Becoming a doctor was one of the proudest achievements of my youth. I am sure this feeling is true of every MDU member - at last, I had an opportunity to put all the years of study to good use. But more than that, I had a real sense of being part of something worthwhile, as a new member of a profession dedicated to making a difference to people's lives.
I fear this feeling of belonging, for some, may have been slipping away over recent years under the strain of stretched resources, challenging working conditions, a persistent blame culture and the impact of all of these on mental health and wellbeing in the profession.
Most recently, the NHS Staff Survey found that only 48% of NHS employees were satisfied with the extent that their organisation values their work, although that was a 2% increase on the previous year. And only 59.7% believed their organisation treated staff fairly if they had been involved in an error, near miss or adverse incident.
This echoes the sobering findings of the GMC's annual report into the State of Medical Education and Practice in the UK last December, which included a wealth of research and data on wellbeing in the profession. It noted that 28% of doctors said they had struggled to cope with their workload at least once a week, and that one sixth of doctors fell into the category of a high risk of burnout which left them at higher risk of making a clinical error. And a third of doctors said they were likely to reduce their hours in clinical practice in the next year, largely because of the excessive demands they were facing in their current role.

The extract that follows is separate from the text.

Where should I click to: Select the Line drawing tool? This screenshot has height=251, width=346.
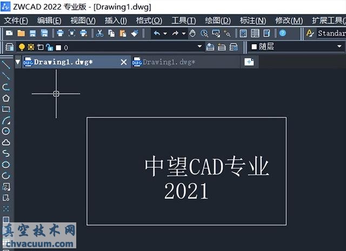click(x=6, y=64)
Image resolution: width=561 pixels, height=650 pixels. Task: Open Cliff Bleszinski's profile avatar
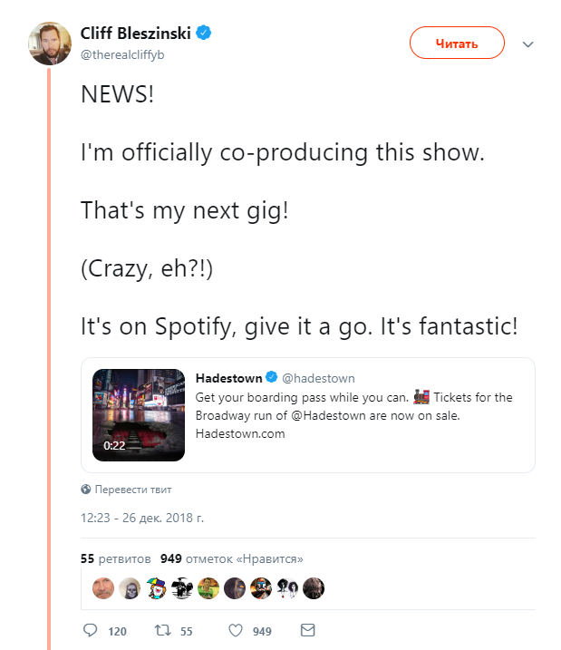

Surely, any employer whose employees are demonstrating or acknowledged to be at high risk of mental health problems, addiction and burnout as currently reported for NHS clinicians would have serious questions to answer? Those who choose medicine as a profession come to it as highly empathetic, conscientious and motivated young people. They need those around them to care.
They need to know they are surrounded by colleagues of all seniorities, who know their name and to whom they can turn when they need to. They need senior clinicians who will teach them and help develop their skills and who will give them regular, real time feedback on what they have done well, and help them to learn what they can do better. This is how they maintain that empathy and motivation and develop into the type of competent clinicians we would all like to be and to be treated by.
In this issue of the journal, for example, we read a junior doctor member's experience of being summoned to give evidence at an inquest. The account eloquently describes the member's distress at the patient's death, and anxiety about being a witness. But tellingly, we also hear that, "At times I felt isolated during this process. Friends and family were a great source of comfort and personal support and while I felt there was a lack of senior medical support, the MDU provided the professional expertise and support that I needed."
If doctors become disengaged from the job they once loved or join an exodus from the profession, it will also be a tragedy for their colleagues, for patients and for society. To its credit, the GMC has recognised the need to improve the working lives of doctors and help them deliver high quality care. As I explained in my last column, it is already trying to implement a more supportive and proportionate approach to regulation that focuses on prevention rather than fitness to practise investigations.
Those who choose medicine as a profession come to it as highly empathetic, conscientious and motivated young people. They need those around them to care.
The GMC is also seeking collaboration with other interested organisations across the healthcare domain to address concerns about doctors' wellbeing and, I hope, to really bring about practical change. In February, for example, I attended a roundtable event led by GMC chair, Dame Clare Marx, which explored ways to improve patient safety, local cultures and the working lives of all healthcare staff. The discussion covered themes such as effective induction, feedback and mentoring, compassionate and collective leadership, and a better understanding of the role of human factors in patient safety.
As an organisation that exists to represent the best interests of doctors, it is important that the MDU engages with these initiatives and campaigns to improve working conditions. At the same time, I'm proud to say we are using our expertise in supporting members in difficulty to inform new services we're developing to help members to reduce the emotional and psychological impact on them of an investigation and to enable doctors to manage workplace pressures.
For instance, we are launching a new e-learning course on health and wellbeing aimed at helping junior doctors to recognise the warning signs for anxiety, depression and burnout, and to develop the skills to manage stressful situations. And we are developing a peer support programme so members can use their experience of a being subjected to a claim, complaint, inquest or other investigation in a positive way, to support others going through the same gruelling process.
We will also continue to publish advice articles on our website and journals about how to cope with common causes of anxiety or concern such as violence in the workplace, as well as providing information about additional sources of support.
It was my good fortune that I always knew I had someone to watch over me and help me learn throughout my years in clinical practice. I want today's doctors to have that same feeling of security throughout their careers and to know they are valued professionals. As the leader of a membership organisation, I believe the whole is greater than the sum of its parts and that a sense of professional belonging is precious. We are working on your behalf to restore and preserve it.